Howtown by Michael Nava

Howtown by Michael Nava

Author:Michael Nava [Nava, Michael]
Language: eng
Format: epub
ISBN: 978-1-4532-9773-5
Publisher: Open Road Media
Published: 2013-01-07T22:47:00+00:00


15

AFTER I LEFT SARA’S HOUSE, I drove to Clayton’s firm, shut myself up in my office and called my sister. I got her answering machine and left an awkward message. I thought about what Sara had said, how Elena and I had compassion for everyone but each other, and I also remembered Elena’s terrifying comparison of our childhood to a concentration camp.

At the time it had seemed extreme, but now, as I thought about it, it reminded me of something I had always known about myself: what kept me alone as a child was a tiny spark of hope I managed to preserve in that crazy, violent household. But alongside that hope was a belief, irrational and profound, that what I had suffered—the beatings, the neglect—I had in some way deserved. Even now, I saw how those feelings persisted, hope alternating with guilt. It made for a conscientious lawyer, but not a particularly happy man. What had Elena said? Those who have been tortured go on being tortured. I wanted my sister at that moment in a way I had never wanted anyone.

Someone was knocking at the door. “Come in.”

Peter Stein pushed the door open, carrying a stack of papers in his hand. “Hey, Henry, I thought I saw you coming in.”

“Hello, Peter,” I replied, swiveling in my chair to face him.

“Are you feeling okay?” he asked. “You look a little pale.”

“I’m fine. What do you have there?”

“That research I told you about on changing venue.” He sat down and plopped the papers down in front of me. I pretended to read them.

“These will help,” I said, stacking them.

“I got some other news that might interest you,” he said, dropping his voice. “About Mark.”

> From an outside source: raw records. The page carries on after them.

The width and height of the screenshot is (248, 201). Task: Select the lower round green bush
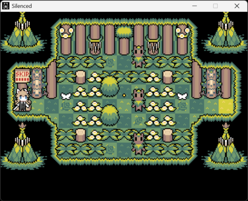point(110,116)
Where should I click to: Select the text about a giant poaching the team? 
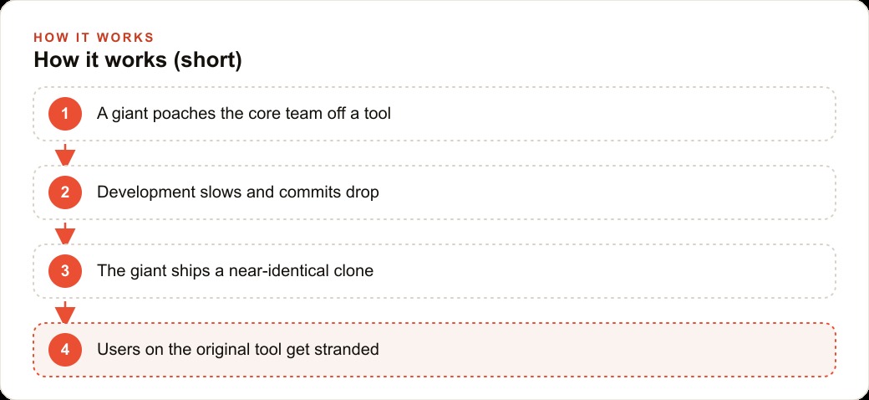pos(244,114)
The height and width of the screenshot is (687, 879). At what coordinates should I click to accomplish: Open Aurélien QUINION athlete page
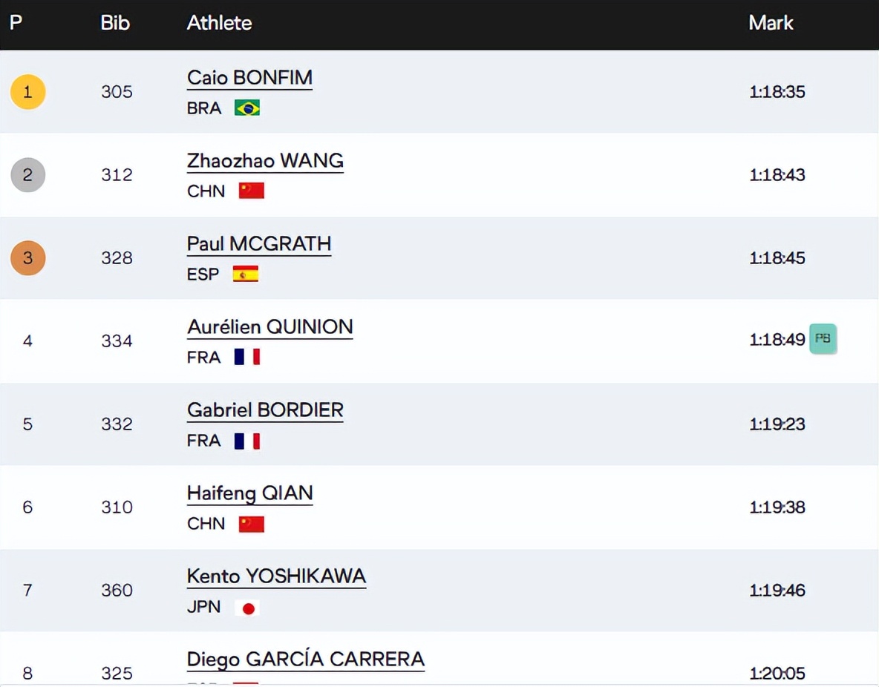pyautogui.click(x=269, y=327)
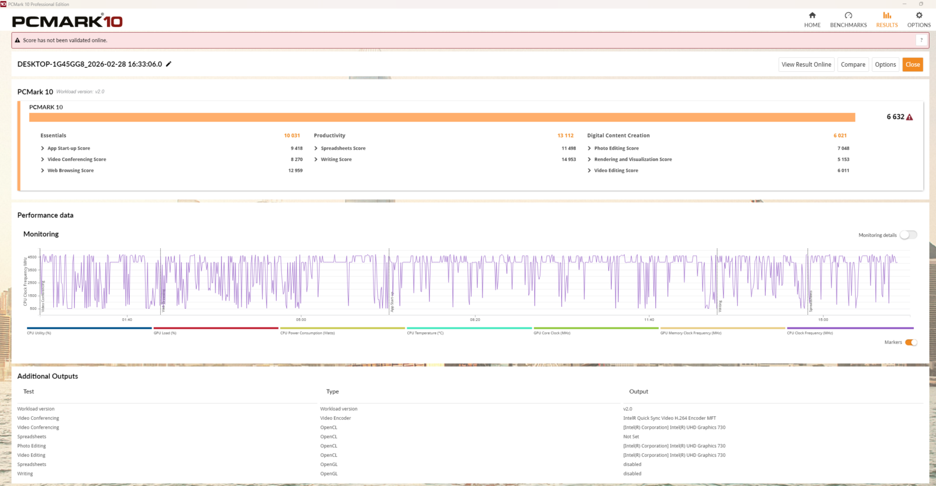Viewport: 936px width, 486px height.
Task: Click the pencil icon to rename result
Action: (x=168, y=64)
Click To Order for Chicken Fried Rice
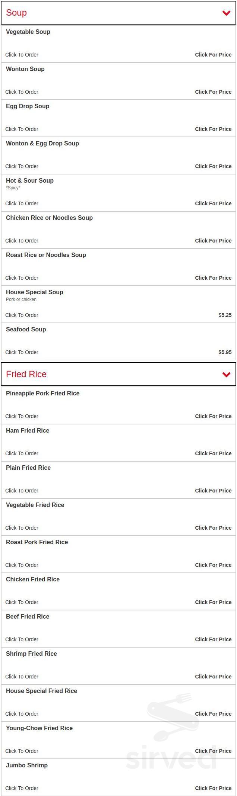Image resolution: width=237 pixels, height=796 pixels. point(22,602)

“Yes, go on. I’m listening,” I replied, completing the difficult transition from my private thoughts to this conversation.

“Do you know about S&Ls?”

“Savings and loan associations? Just that a lot of them are failing.”

Peter nodded. “Including one here called Pioneer S&L. The feds are on the verge of taking it over.”

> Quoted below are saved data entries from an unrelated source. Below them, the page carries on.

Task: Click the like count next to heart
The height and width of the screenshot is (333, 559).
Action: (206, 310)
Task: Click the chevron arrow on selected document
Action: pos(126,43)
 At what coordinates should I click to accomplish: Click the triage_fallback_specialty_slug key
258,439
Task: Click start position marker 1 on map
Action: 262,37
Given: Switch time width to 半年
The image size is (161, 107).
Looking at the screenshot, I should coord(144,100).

I tried to appear interested. “What does that have to do with Mark?”

“He owns it,” Peter replied. “Not in his own name. He’s got other people fronting for him. The reason it’s going down the tubes is that it made a lot of risky loans, mostly on shopping malls and condos.”

I nodded, waiting for the punch line.

“As it happens, most of those deals involved Windsor Development.”

“I thought Mark was doing well,” I said.

“He was in too much of a hurry to expand,” Peter said. “He put up things that no one wanted to get into and he did it with Pioneer’s money. The worse it got for him, the more ready cash he needed, and the more money he took out of Pioneer.” He tapped the desk. “That’s against the law. The feds call it looting.”

I was beginning to get the picture. “And when Pioneer started failing, the feds came in and took a look at the books.”

“They’re about to run an audit,” he said. “They don’t know what I’ve told you, yet.